Spesies yang tidak menemukan ceruk mereka mati atau tersingkir oleh bencana alam. Menurut Mei (1988), sekitar setengah dari species dikembangkan di 50-100 juta tahun terakhir akan diberantas dalam 10-50 tahun ke depan, jika skala saat kerusakan hutan di daerah tropis dipertahankan. Tidak ada hubungan linear antara tingkat spesies dan daerah. Pimm dan Raven (2000) memprediksi bahwa dengan hilangnya setengah dari semua hutan lembab "hanya" 15% dari spesies yang hidup di sana akan hilang. Namun, jika hanya 5% dari hutan tetaptidak didistribusikan, hanya setengah dari spesies hutan akan mampu bertahan. Pada tahun-tahun awal tumbuh kesadaran lingkungan, pencemaran biosfer dengan pestisida dan zat beracun lainnya dianggap sebagai penyebab utama hilangnya spesies. Hari ini, peningkatan pertanian intensif dan industrialisasi dipandang sebagai penyebab. Ini terkait dengan fragmentasi daerah hampir tersisa alami, dengan drainase, eutrofikasi, hilangnya metode rotasi tradisional di bidang pertanian dan penggembalaan, dan penggantian dengan monokultur, perkembangan yang dijelaskan oleh Krebs et al. (1999) sebagai "Kedua Silent musim semi". Konsekuensinya adalah tidak hanya kerugian spesies, tetapi juga hilangnya habitat langka. Perubahan yang dihasilkan dari perubahan global ini belum dapat diperkirakan. Menjaga dan melindungi keanekaragaman hayati di semua tingkatan organisasi memerlukan langkah khusus selain berbagai argumen dari etika, agama, ekonomi dan ekologi. Karena kita mengharapkan penurunan spesies tidak hanya mempengaruhi stabilitas dan fungsi ekosistem kita, tetapi juga untuk membatasi perkembangan masa depan, kita harus menerapkan kontrol dan tindakan perlindungan. Spasial dan perencanaan lingkungan membutuhkan petunjuk, untuk melindungi spesies, komunitas dan habitat mereka, yang dapat dimengerti dan dapat dengan cepat dan praktis diterapkan. Biomonitoring sederhana, dengan spesies individu akurat terdaftar dan teratur ditelusuri selama periode tertentu di daerah controlled, akan menjadi langkah pertama dalam asumsi yang mendukung dan memperkirakan dengan data real. Reduksi di pencemaran lingkungan dan upaya untuk mempertahankan sisa-sisa habitat alam di semua bioma jelas diperlukan. Para ilmuwan telah mengembangkan beberapa instrumen untuk perlindungan lingkungan dan beberapa telah berhasil digunakan dalam praktek.
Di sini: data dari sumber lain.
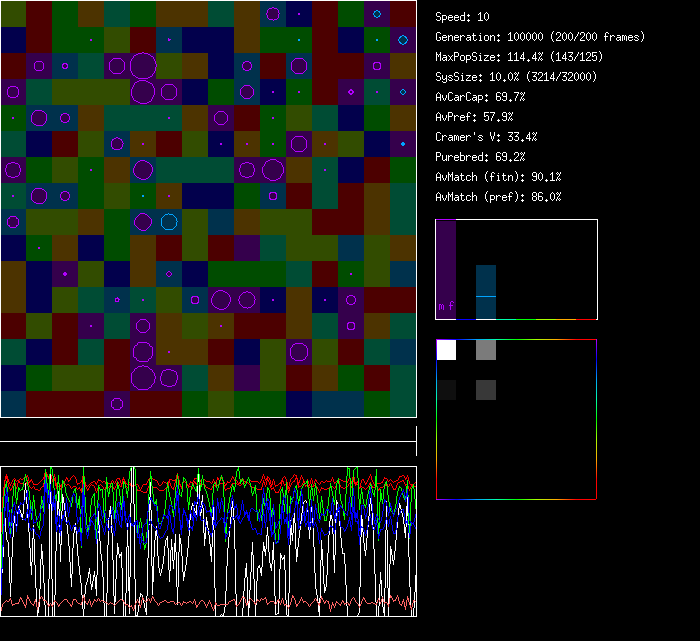Image resolution: width=700 pixels, height=641 pixels.
Task: Select the AvMatch (fitn) statistic
Action: tap(498, 177)
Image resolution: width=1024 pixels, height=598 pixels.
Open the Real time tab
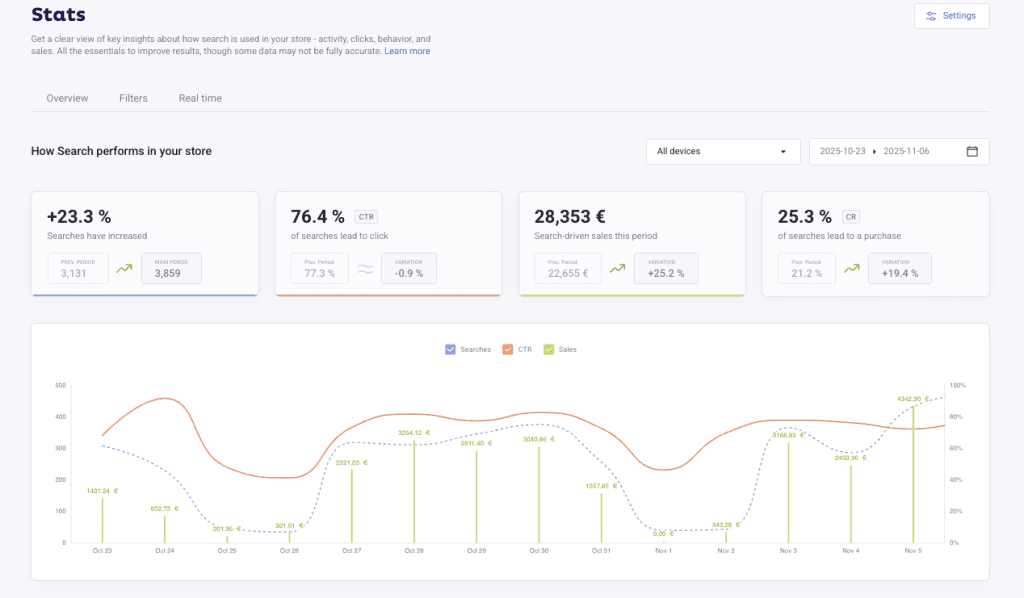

Jelas bahwa:

1. perlindungan spesies saja tidak cukup; habitat dan proses alami occurring ada juga harus dilindungi;

2. meningkatkan fragmentasi harus dilawan dengan integrasi habitat (jaringan biotope);

Keanekaragaman dipahami sebagai jumlah spesies (kekayaan). Ini dikembangkan, melalui proses evolusi, dari waktu ke waktu dan dengan diferensiasi spasial niche spesifik di habitat. Kemudian, itu menunjukkan bahwa keragaman dapat dijelaskan dengan cara lain. Dengan demikian, konsep-konsep seperti jenis kunci yang digunakan untuk mengungkapkan fakta bahwa tidak semua species memiliki fungsi yang sama dalam suatu ekosistem. Diskusi sekarang terutama pada jenis tanaman fungsional, terutama mereka yang memiliki tempat penting dalam ekosistem dan interaksi mereka dan fungsi. Kemudian, itu dihargai bahwa keanekaragaman hayati tidak hanya jumlah spesies.